# [Exercise set]
1. In the fair value passage below, what situation can make it appropriate to change the valuation technique or use more than one? Answer in one to three sentences.
2. In the fair value passage below, what does the Company use the third-party vendor to price?
3. Continue the fair value passage below, starting right after its final sentence.

# [Supplied text]
:::
The fair value guidance provides a consistent definition of fair value, which focuses on exit price in the principal or most advantageous market for the asset or liability in an orderly transaction (that is, not a forced liquidation or distressed sale) between market participants at the measurement date under current market conditions. If there has been a significant decrease in the volume and level of activity for the asset or liability, a change in valuation technique or the use of multiple valuation techniques may be appropriate. In such instances, determining the price at which willing market participants would transact at the measurement date under current market conditions depends on the facts and circumstances and requires the use of significant judgment. The fair value can be a reasonable point within a range that is most representative of fair value under current market conditions.
19
Index
In estimating the fair value of assets and liabilities, the Company relies mainly on
two
models. The first model used by the Company’s bond accounting service provider, determines the fair value of securities. Securities are priced based on an evaluation of observable market data, including benchmark yield curves, reported trades, broker/dealer quotes, and issuer spreads. Pricing is also impacted by credit information about the issuer, perceived market movements, and current news events impacting the individual sectors. The second source is a third-party vendor the Company utilizes to provide fair value exit pricing for loans and interest-bearing time deposits in accordance with guidance.
:::
# [Provided material]
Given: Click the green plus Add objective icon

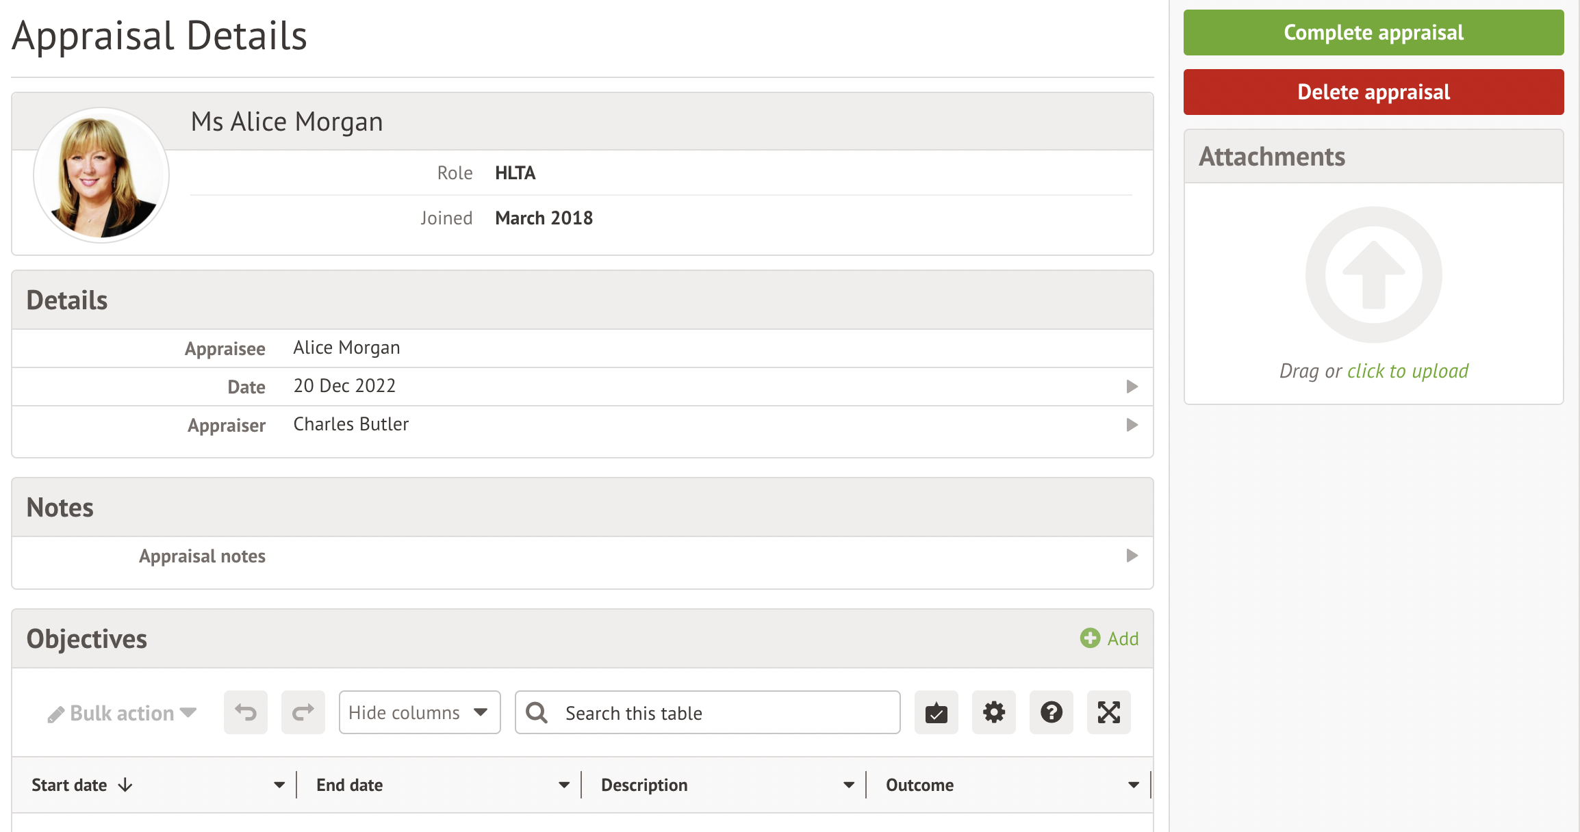Looking at the screenshot, I should click(1090, 638).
:::
# [Response list]
1. A change in valuation technique, or the use of multiple techniques, may be appropriate when the volume and level of activity for the asset or liability have decreased significantly. In that case, finding the price at which willing market participants would transact at the measurement date under current market conditions depends on the facts and circumstances and calls for significant judgment.

2. Loans and interest-bearing time deposits, for which the vendor provides fair value exit pricing.

3.
In accordance with ASC 820, “ Fair Value Measurements and Disclosures,” the Company groups its financial assets and financial liabilities generally measured at fair value into three levels, based on the markets in which the assets and liabilities are traded and the reliability of the assumptions used to determine fair value.
•
Level 1:
Valuation is based on quoted prices in active markets for identical assets or liabilities that the reporting entity has the ability to access at the measurement date. Level 1 assets and liabilities generally include debt and equity securities that are traded in an active exchange market. Valuations are obtained from readily available pricing sources for market transactions involving identical assets or liabilities.
•
Level 2:
Valuation is based on inputs other than quoted prices included within Level 1 that are observable for the asset or liability, either directly or indirectly. The valuation may be based on quoted prices for similar assets or liabilities; quoted prices in markets that are not active; or other inputs that are observable or can be corroborated by observable market data for substantially the full term of the asset or liability.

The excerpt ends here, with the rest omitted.